> [Task prompt] Copy all the data exactly, except the pictures.

^^^^^^^^

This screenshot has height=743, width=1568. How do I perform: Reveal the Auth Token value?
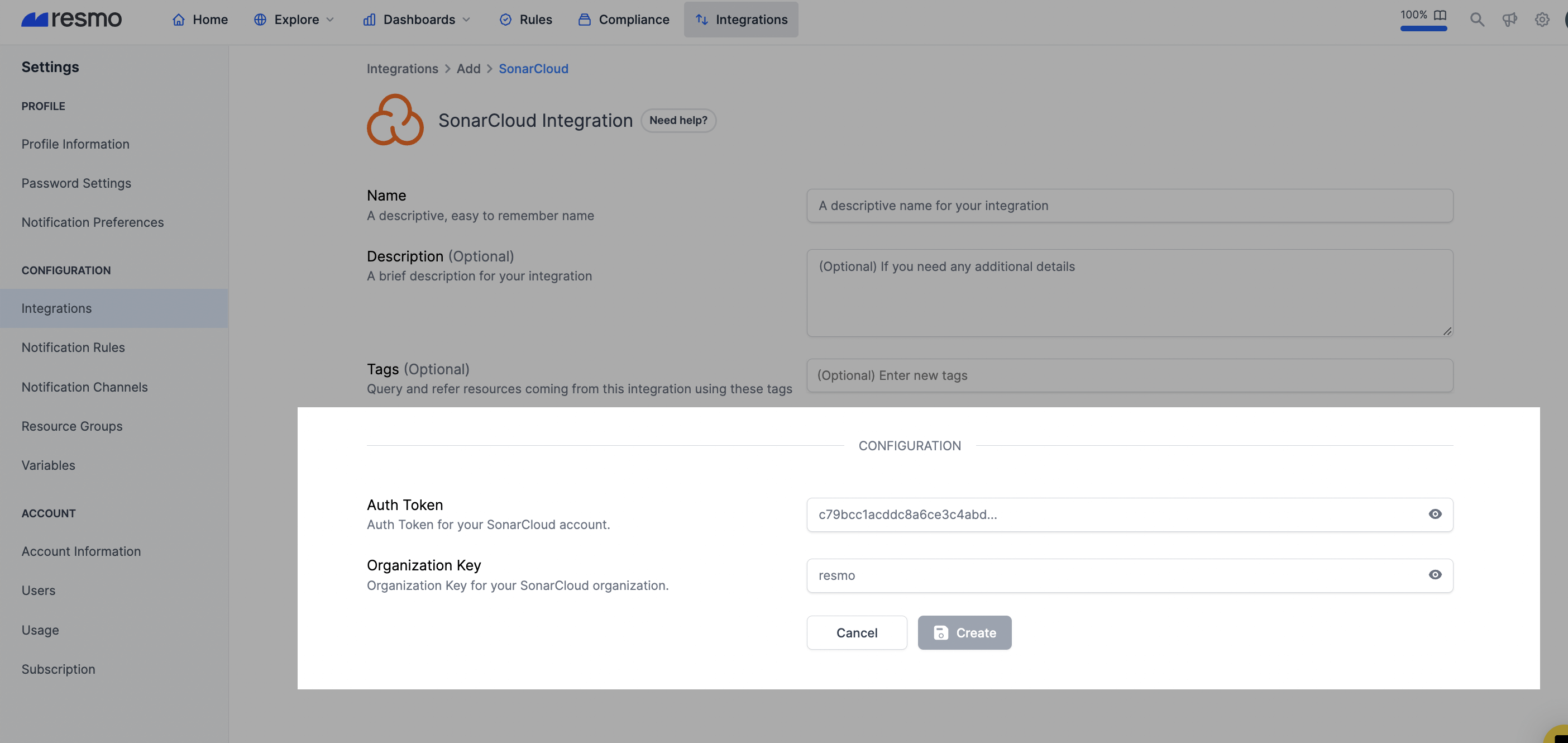coord(1435,514)
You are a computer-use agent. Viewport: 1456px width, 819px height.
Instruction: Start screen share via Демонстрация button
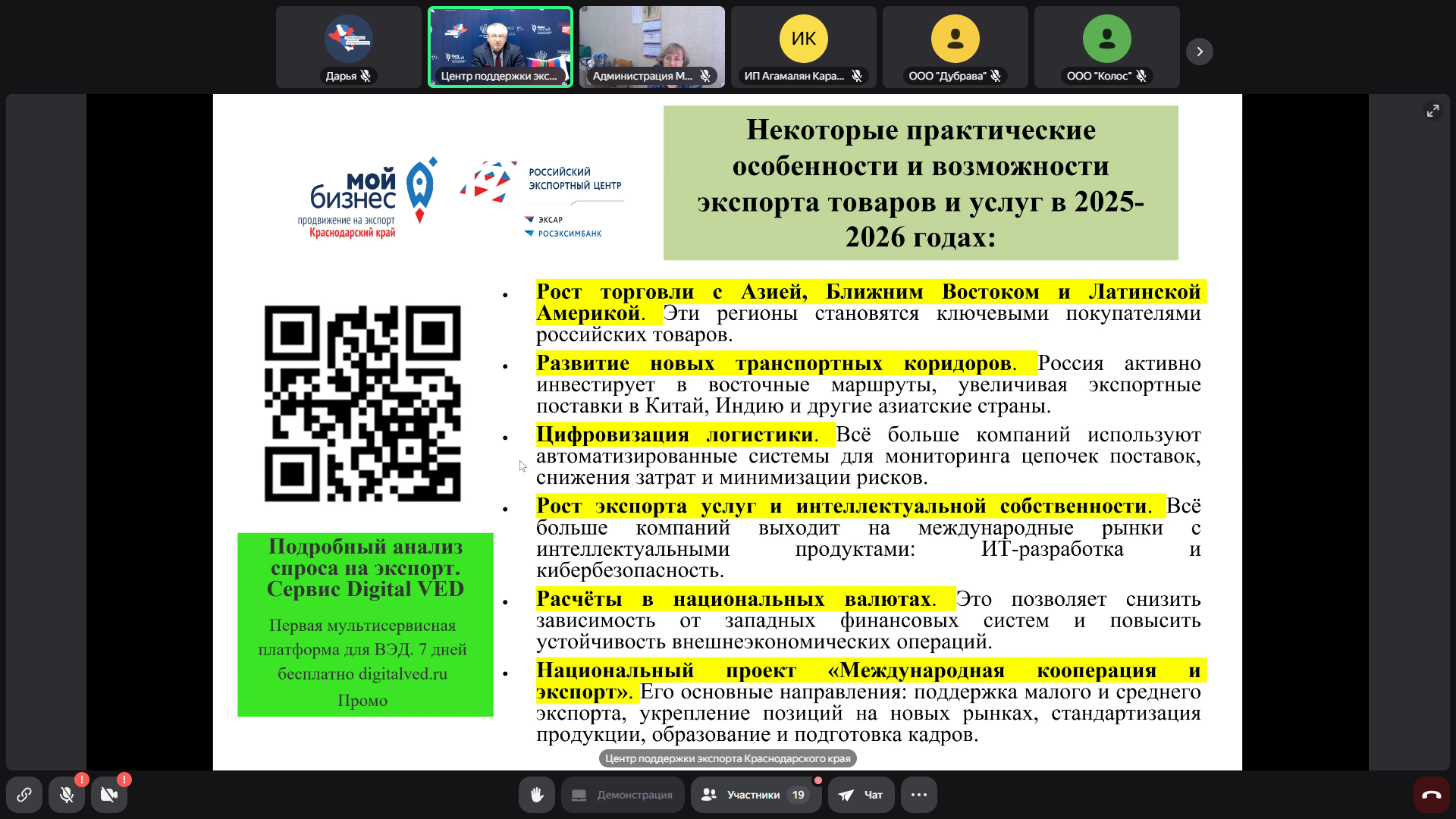tap(623, 795)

^^^^^^^^

> [Result below]
This screenshot has height=743, width=1568. How do I perform: Reveal the Auth Token value?
coord(1435,514)
You are a computer-use agent. Viewport: 1456px width, 819px height.
Instruction: Start screen share via Демонстрация button
tap(623, 795)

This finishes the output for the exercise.